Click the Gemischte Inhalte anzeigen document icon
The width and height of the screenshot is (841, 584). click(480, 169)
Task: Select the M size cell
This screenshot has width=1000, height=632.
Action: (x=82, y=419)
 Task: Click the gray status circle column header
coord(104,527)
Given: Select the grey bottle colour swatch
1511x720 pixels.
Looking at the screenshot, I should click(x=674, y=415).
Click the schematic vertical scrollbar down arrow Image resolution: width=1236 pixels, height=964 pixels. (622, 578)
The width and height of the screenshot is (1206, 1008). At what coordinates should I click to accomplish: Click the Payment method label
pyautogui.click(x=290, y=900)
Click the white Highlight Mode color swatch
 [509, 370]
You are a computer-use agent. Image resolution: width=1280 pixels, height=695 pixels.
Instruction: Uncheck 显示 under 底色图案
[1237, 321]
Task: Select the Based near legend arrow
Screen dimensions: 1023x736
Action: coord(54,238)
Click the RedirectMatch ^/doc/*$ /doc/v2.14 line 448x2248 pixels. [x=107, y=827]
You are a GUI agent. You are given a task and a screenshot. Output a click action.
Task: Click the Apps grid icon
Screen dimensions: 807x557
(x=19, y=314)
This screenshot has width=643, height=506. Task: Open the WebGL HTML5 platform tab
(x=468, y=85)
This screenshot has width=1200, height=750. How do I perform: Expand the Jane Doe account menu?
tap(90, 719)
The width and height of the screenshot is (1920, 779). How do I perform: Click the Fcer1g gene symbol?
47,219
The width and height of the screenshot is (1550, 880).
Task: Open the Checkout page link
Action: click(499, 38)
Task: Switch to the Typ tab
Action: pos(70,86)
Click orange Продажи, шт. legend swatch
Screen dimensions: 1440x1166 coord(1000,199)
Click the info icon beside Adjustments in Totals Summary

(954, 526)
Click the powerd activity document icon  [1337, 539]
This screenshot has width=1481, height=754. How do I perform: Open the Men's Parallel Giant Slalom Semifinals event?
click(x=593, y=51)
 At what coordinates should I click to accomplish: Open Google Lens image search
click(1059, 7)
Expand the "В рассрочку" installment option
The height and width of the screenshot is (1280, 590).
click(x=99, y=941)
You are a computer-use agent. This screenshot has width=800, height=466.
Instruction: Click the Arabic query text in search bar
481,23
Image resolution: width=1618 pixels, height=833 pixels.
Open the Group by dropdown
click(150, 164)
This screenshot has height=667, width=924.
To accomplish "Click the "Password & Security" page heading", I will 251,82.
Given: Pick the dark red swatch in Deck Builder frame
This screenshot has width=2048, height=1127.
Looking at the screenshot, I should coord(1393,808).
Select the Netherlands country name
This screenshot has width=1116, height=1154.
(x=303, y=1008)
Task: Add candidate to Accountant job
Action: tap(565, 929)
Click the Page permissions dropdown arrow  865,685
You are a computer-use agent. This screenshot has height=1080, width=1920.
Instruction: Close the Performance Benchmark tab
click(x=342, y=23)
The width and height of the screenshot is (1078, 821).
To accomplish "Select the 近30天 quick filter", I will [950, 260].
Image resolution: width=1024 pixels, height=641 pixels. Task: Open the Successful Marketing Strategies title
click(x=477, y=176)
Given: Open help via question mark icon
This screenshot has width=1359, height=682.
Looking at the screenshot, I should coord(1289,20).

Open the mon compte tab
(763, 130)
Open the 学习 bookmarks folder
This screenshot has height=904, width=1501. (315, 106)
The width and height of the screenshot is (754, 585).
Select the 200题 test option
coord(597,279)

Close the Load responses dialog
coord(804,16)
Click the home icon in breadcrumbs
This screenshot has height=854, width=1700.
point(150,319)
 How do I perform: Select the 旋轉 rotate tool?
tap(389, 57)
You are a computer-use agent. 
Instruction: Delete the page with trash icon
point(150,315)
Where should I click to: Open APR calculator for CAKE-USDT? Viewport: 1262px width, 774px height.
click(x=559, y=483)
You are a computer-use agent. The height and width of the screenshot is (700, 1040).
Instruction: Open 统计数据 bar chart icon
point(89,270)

§ What to do
What lines above mention "arrow"? Copy each one.

§ Result
Click the schematic vertical scrollbar down arrow Image resolution: width=1236 pixels, height=964 pixels. (622, 578)
Task: Select the Based near legend arrow
Click the Page permissions dropdown arrow  865,685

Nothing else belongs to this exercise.